→ Required work:
Set down the final stretch of the data, from the line that holds "You are a computer-use agent." through the last line, both included, with pictures left out.

(Collected data entries)

---------------

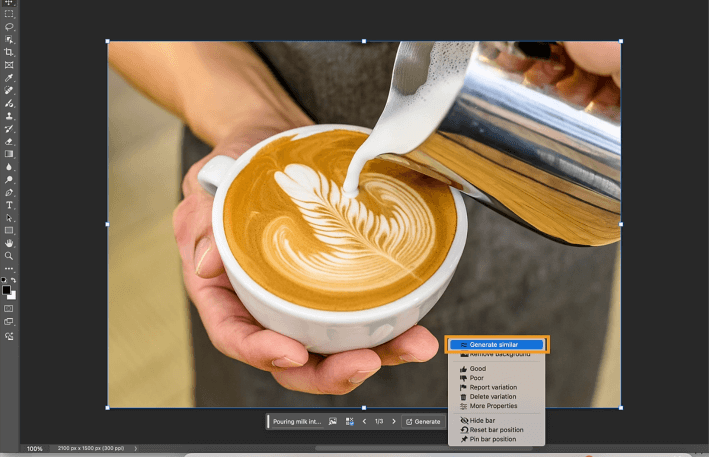Select Hide bar option

click(x=482, y=421)
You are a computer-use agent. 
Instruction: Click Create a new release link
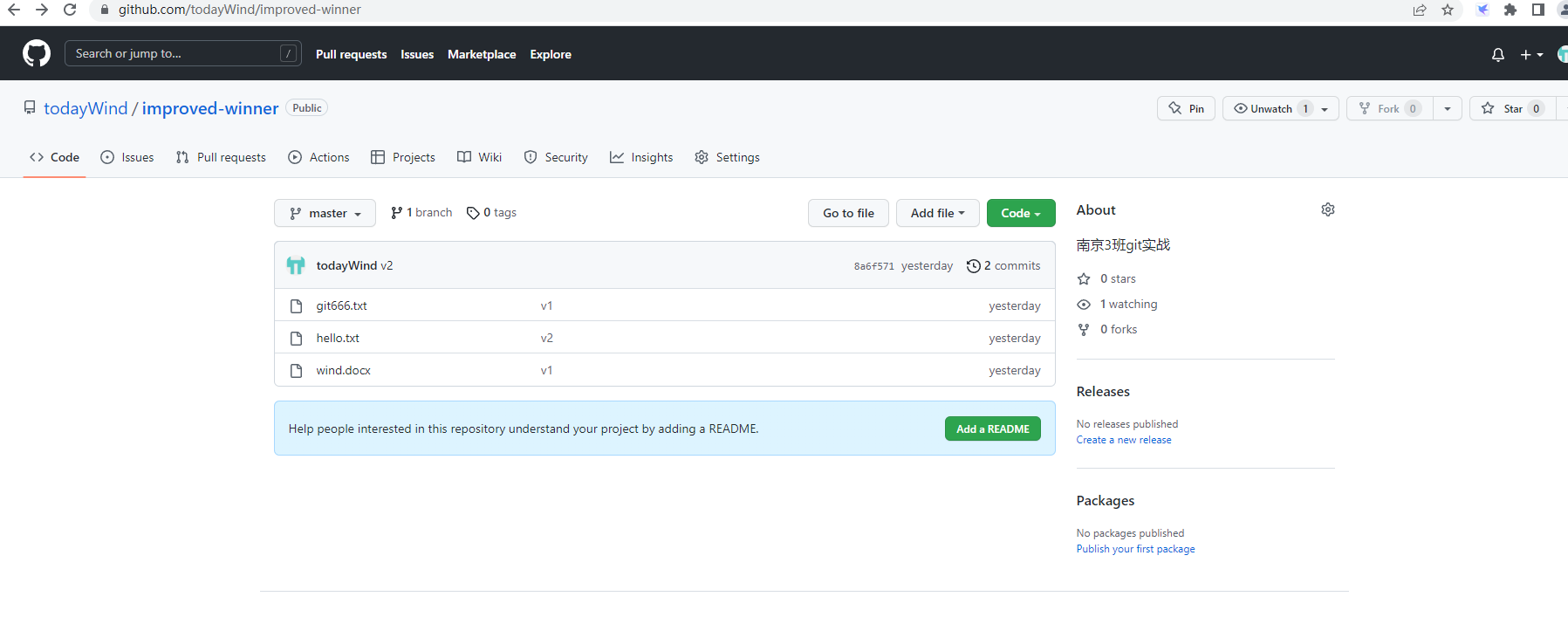click(x=1123, y=440)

---------------

→ Answer for the task:
You are a computer-use agent. 
Instruction: Click Create a new release link
click(x=1123, y=440)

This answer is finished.